Roskomnadzor affirme avoir réussi à faire supprimer des messages, ainsi que l'application de vote.
En mai, il est revenu partiellement sur les mesures prises pour ralentir Twitter, affirmant que l'entreprise avait supprimé 91 % d'une liste de 5 900 tweets. Désormais, ce n'est que sur les appareils Internet mobiles que les images et les vidéos de Twitter continuent de se charger lentement.
Les tweets que Twitter supprime après avoir reçu une amende pour avoir refusé de le faire ne sont généralement supprimés que pour les utilisateurs russes - ils restent presque toujours visibles pour les utilisateurs en dehors du pays.
L'un des tweets mentionnés dans les documents judiciaires était un quote-tweet envoyé en janvier par un jeune militant appelé Alexei, relayant des informations sur une manifestation pro-Navalny prévue pour le samedi suivant à Nijni Novgorod - une ville située sur la Volga, à l'est de Moscou.

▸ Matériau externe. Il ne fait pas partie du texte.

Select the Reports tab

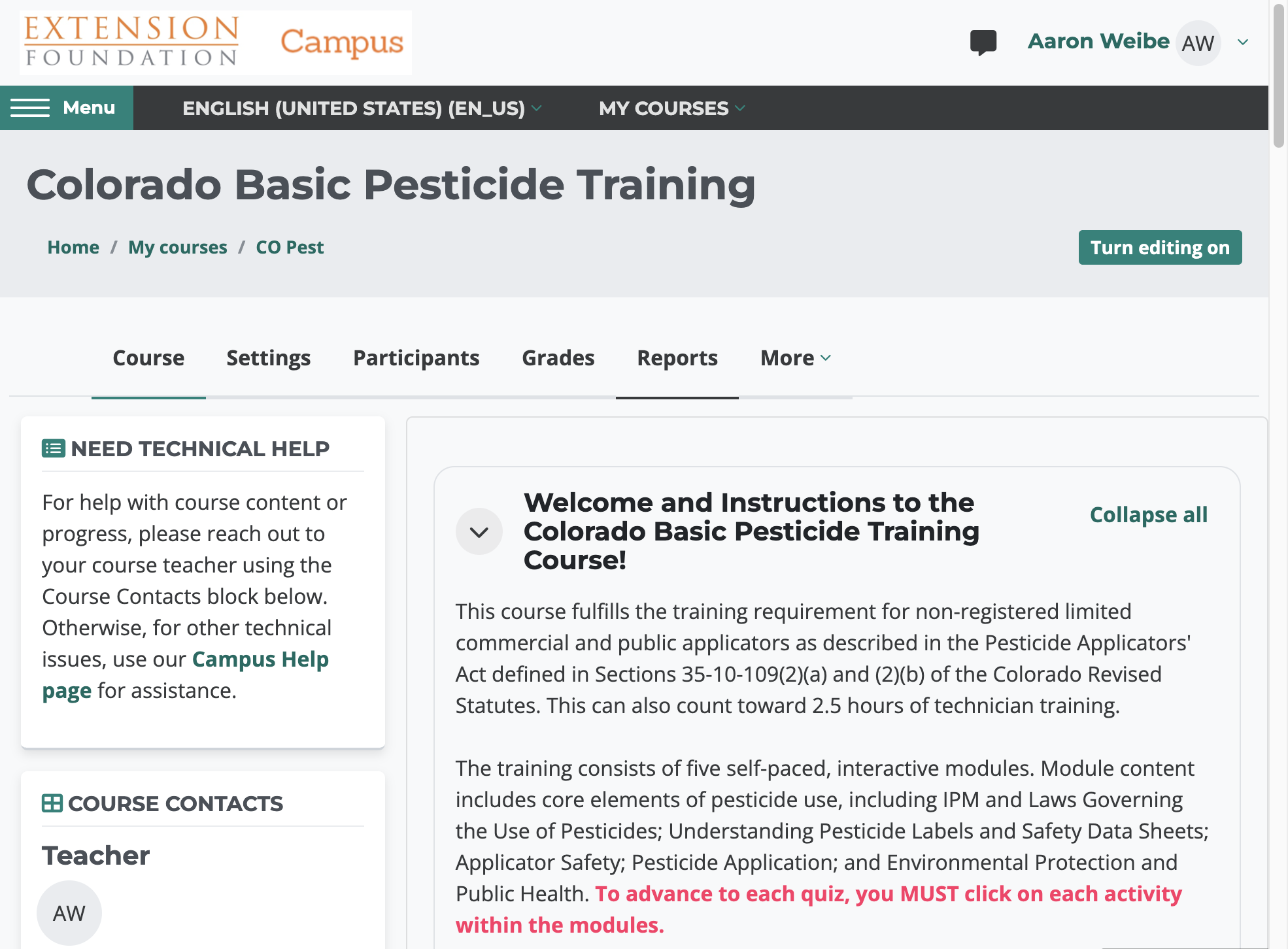click(677, 358)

Comme les autorités de la ville n'ont pas approuvé la manifestation, Alexei choisit ses mots avec précaution, décrivant le lieu comme "l'endroit où il ne faut pas aller". Il a ajouté : "Poutine ne veut vraiment pas que vous y alliez, alors n'y allez pas !".

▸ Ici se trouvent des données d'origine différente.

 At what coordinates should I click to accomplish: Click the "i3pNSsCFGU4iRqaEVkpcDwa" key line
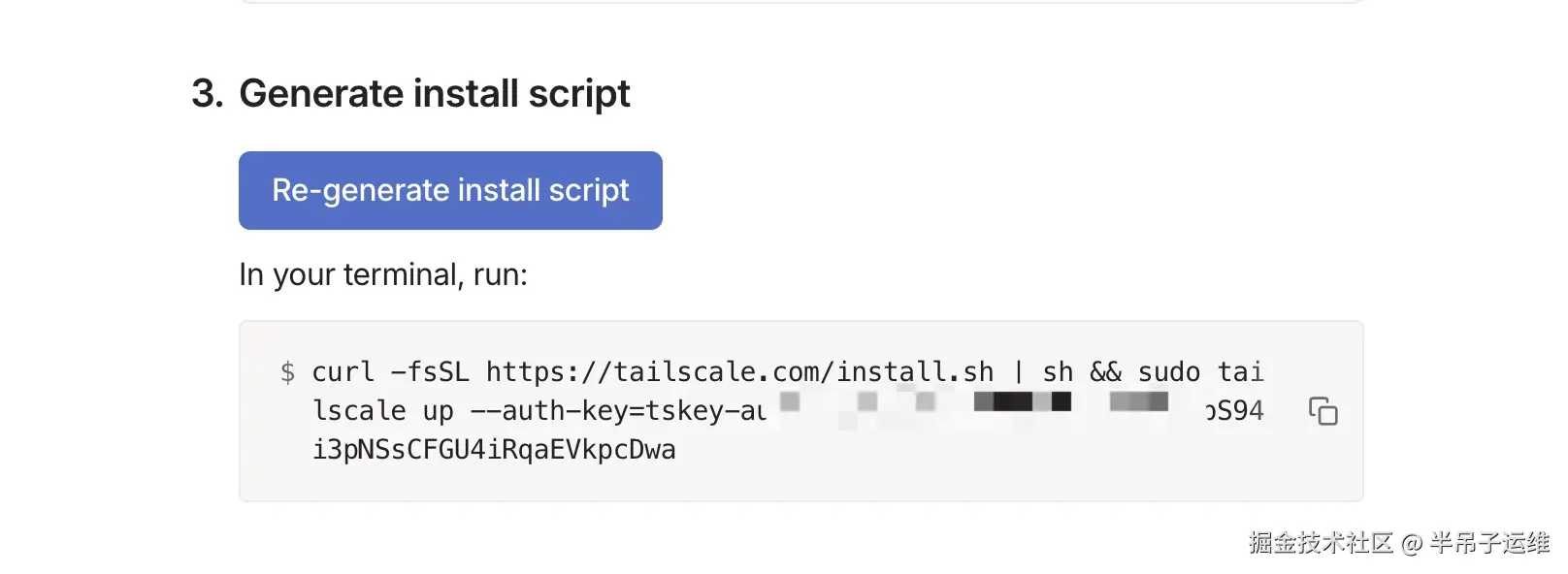pos(494,450)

Mais l'ironie n'a pas suffi à empêcher Roskomnadzor de poursuivre Twitter en justice, et Twitter a finalement supprimé le tweet.
Désormais, pour les utilisateurs russes, ce tweet a été remplacé par un message en anglais expliquant que le message "a été retenu en Russie en réponse à une demande légale."
Ailleurs dans le monde, le tweet apparaît toujours normalement.
Alexei dit qu'il n'avait pas été informé du retrait de son tweet et qu'il ne s'en est rendu compte que lorsqu'il a été contacté par la BBC. Il s'est dit surpris que le tweet original concernant la manifestation - celui qu'il a retweeté - soit toujours visible.
En revanche, Alexander, un militant politique de la ville de Kostroma, au nord-ouest de Moscou, a bien reçu un message lorsque son tweet sur une manifestation de Navalny a été retiré. Sa publication sur VK.com sur le même sujet a également disparu, mais bien que Facebook l'ait contacté pour lui dire que les autorités s'étaient plaintes de sa publication sur ce réseau, il n'a finalement pas été supprimé.
Meta, la société mère de Facebook et Instagram, supprime tout de même certains contenus.
Au premier semestre 2021, elle a supprimé 1 800 contenus sur Facebook ou Instagram, à la demande des autorités russes. Dans son rapport de transparence, l'entreprise a classé la moitié d'entre eux comme des "éléments liés à l'extrémisme". Elle n'a pas précisé combien de fois elle avait refusé les demandes du gouvernement.
Le rapport de transparence de Google indique également que l'entreprise a supprimé des contenus - résultats de recherche ou vidéos YouTube - à la suite d'objections des autorités russes. Toutefois, le nombre de ces demandes auxquelles Google donne suite est plus élevé que par le passé. Seuls 8 % ont été rejetés au cours du premier semestre 2021, contre 50 % au cours de la même période en 2019.
YouTube est actuellement menacé d'être bloqué en échange de la fermeture des chaînes utilisées par le média RT, financé par le Kremlin, en Allemagne.
Toutefois, à la fin de l'année dernière, la Russie a également introduit de nouvelles sanctions plus sévères pour défaut de suppression de contenu illégal, et dans les procès qui doivent avoir lieu le 24 décembre, Google et Meta risquent une amende pouvant atteindre 10 % de leurs revenus annuels en Russie.
"Cela motive les plateformes", a déclaré Andrei Lipov, le patron de Roskomnadzor, à Kommersant. "Nous n'avons pas encore eu recours à ces amendes, mais nous le ferons".
Meta n'a pas divulgué ses revenus en Russie, mais ceux de Google l'année dernière s'élevaient à au moins 1 milliard de dollars, ouvrant la voie à une possible amende de 100 millions de dollars dans son cas.
Un ancien fonctionnaire de Roskomnadzor, qui a demandé à ne pas être nommé, a déclaré à la BBC que ces nouvelles amendes permettent aux autorités russes de frapper les entreprises occidentales là où ça fait mal. Et il dit qu'il est sûr qu'elles le feront.